High-Tech in Österreichs Haushalten
Technik spielt in österreichischen Haushalten eine immer wichtigere Rolle: Fernseher, elektrische Werkzeuge, mehrere Telefone und ein Internet-Anschluss sind für die Mehrheit bereits selbstverständlich.
Was vor wenigen Jahren noch als Zeichen des Wohlstands galt, ist mittlerweile Standard, ergab eine Umfrage des Meinungsforschungsinstitutes Fessel GfK.
Fragt man die Österreicher danach, was als normale technische Ausstattung eines Haushalts gelten könnte, fällt die Aufzählung recht lang aus: Desktop-Computer und analoge Fotokameras werden von drei Viertel der Österreicher als normal angesehen.
Mehr als die Hälfte findet auch nichts Besonderes mehr an Satellitenschüsseln, Kabelfernsehen, Anrufbeantwortern und DVD-Playern.
Etwa vier Millionen Österreicher nutzen bereits das Internet, 37 Prozent davon fast täglich.
Internet wird immer intensiver genutztLuxus: GPS, Notebook und Handheld
Neben digitalen Fotokameras werden auch medizinische Geräte wie digitale Fieberthermometer und Blutdruckmessgeräte von über 50 Prozent als relativ durchschnittliche Haushaltsausrüstung betrachtet.

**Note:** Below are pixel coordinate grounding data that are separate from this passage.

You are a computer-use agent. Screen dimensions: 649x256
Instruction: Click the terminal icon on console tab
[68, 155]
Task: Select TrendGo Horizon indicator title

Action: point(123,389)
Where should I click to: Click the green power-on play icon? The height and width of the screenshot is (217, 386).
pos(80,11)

Der elektronische Luxus beginnt nach Ansicht des heimischen Konsumenten erst bei Navigationssystemen im Auto, Notebooks und digitalem Fernsehen.

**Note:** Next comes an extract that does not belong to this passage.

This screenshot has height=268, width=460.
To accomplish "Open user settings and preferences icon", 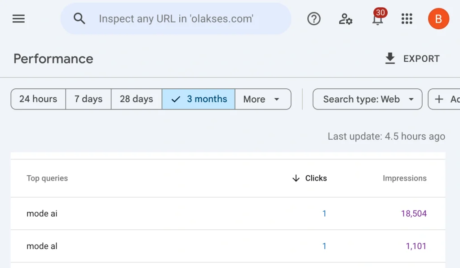I will tap(345, 19).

Alarmanlagen im Haus, Videokameras und Handhelds beurteilten die Österreicher ebenfalls als Anschaffungen, die man nur mit dickem Geldbörsl tätigen würde.

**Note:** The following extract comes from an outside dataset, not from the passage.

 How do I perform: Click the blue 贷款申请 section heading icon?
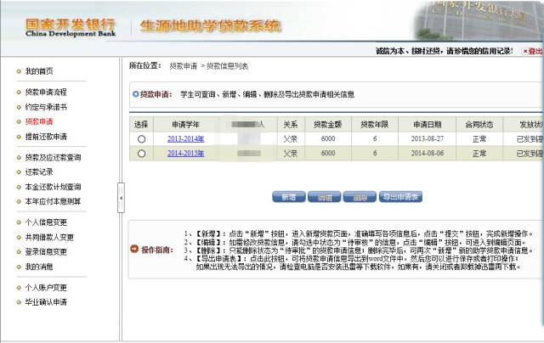tap(135, 93)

Im weltweiten Informationstechnologie-Vergleich hat sich Österreich im Vorjahr auf Platz 19 vorgearbeitet. Besonders gut schnitt Österreich bei der Verfügbarkeit von Handys ab [Platz sechs] gefolgt vom Bereich öffentlicher Online-Angebote [Rang sieben]. Führend ist Singapur, gefolgt von Island und Finnland.